• [The input]:
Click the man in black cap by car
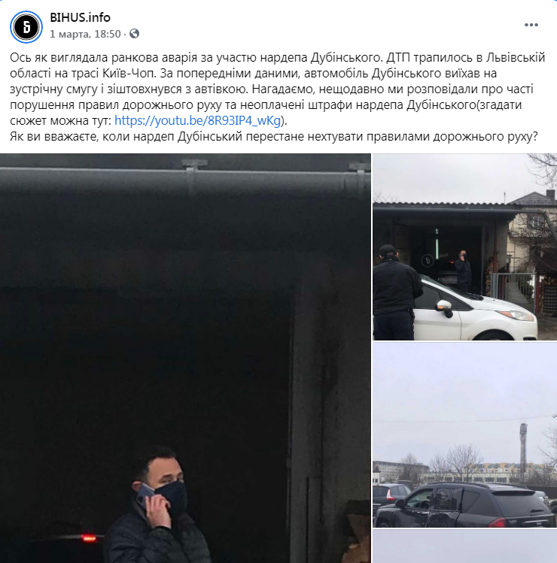click(x=396, y=292)
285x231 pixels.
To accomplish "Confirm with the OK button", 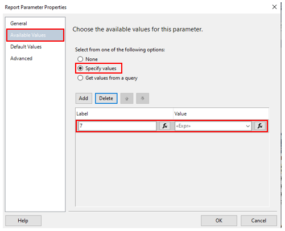I will coord(219,221).
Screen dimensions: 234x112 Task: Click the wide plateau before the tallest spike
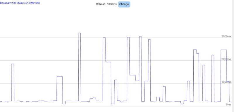click(x=60, y=89)

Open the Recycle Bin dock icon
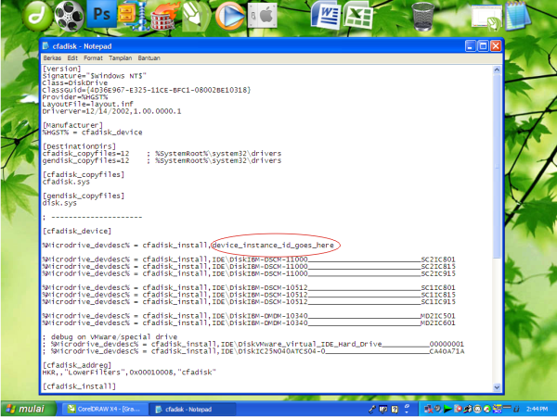422,14
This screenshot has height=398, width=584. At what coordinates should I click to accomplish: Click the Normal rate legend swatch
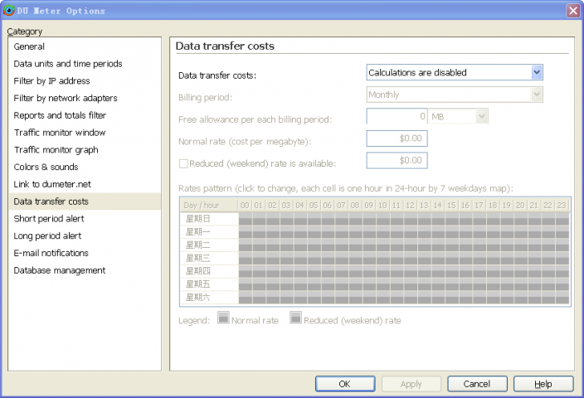click(223, 318)
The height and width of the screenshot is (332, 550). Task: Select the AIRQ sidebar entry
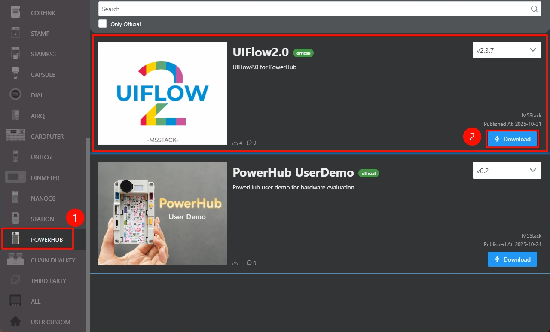click(x=37, y=116)
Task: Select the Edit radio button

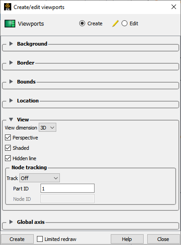Action: [x=124, y=23]
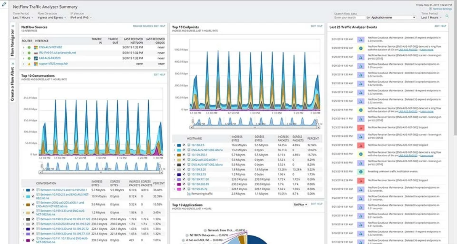Uncheck the 10.199.77.120 endpoint checkbox
Screen dimensions: 457x244
coord(184,179)
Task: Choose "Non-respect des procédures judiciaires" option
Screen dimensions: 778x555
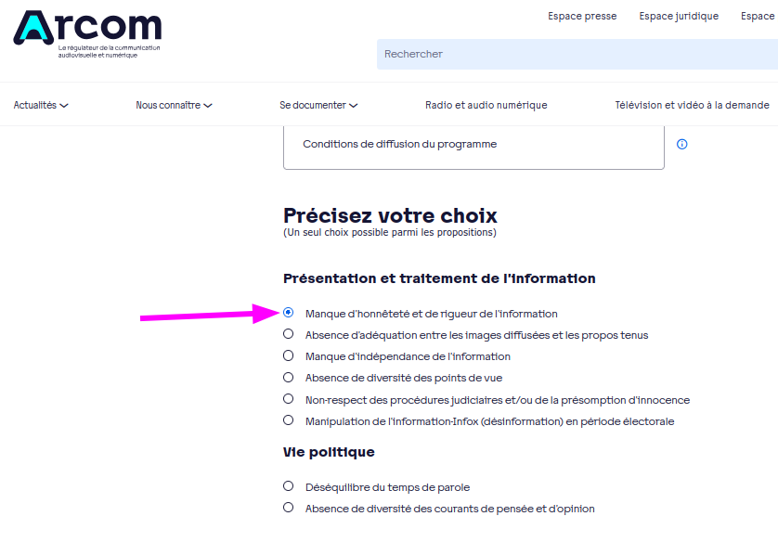Action: tap(289, 399)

• [Work to be completed]: Skip the pictures; extract only the lines from the line with "This screenshot has" through the final line of the material, exactly as they appear.

• [Task answer]:
This screenshot has height=398, width=584. At what coordinates should I click to accomplish: Click the Normal rate legend swatch
click(223, 318)
The height and width of the screenshot is (332, 550). Task: Select the AIRQ sidebar entry
click(x=37, y=116)
Task: Select the Edit radio button

Action: [x=124, y=23]
Uncheck the 10.199.77.120 endpoint checkbox
Screen dimensions: 457x244
coord(184,179)
Task: Choose "Non-respect des procédures judiciaires" option
Screen dimensions: 778x555
Action: tap(289, 399)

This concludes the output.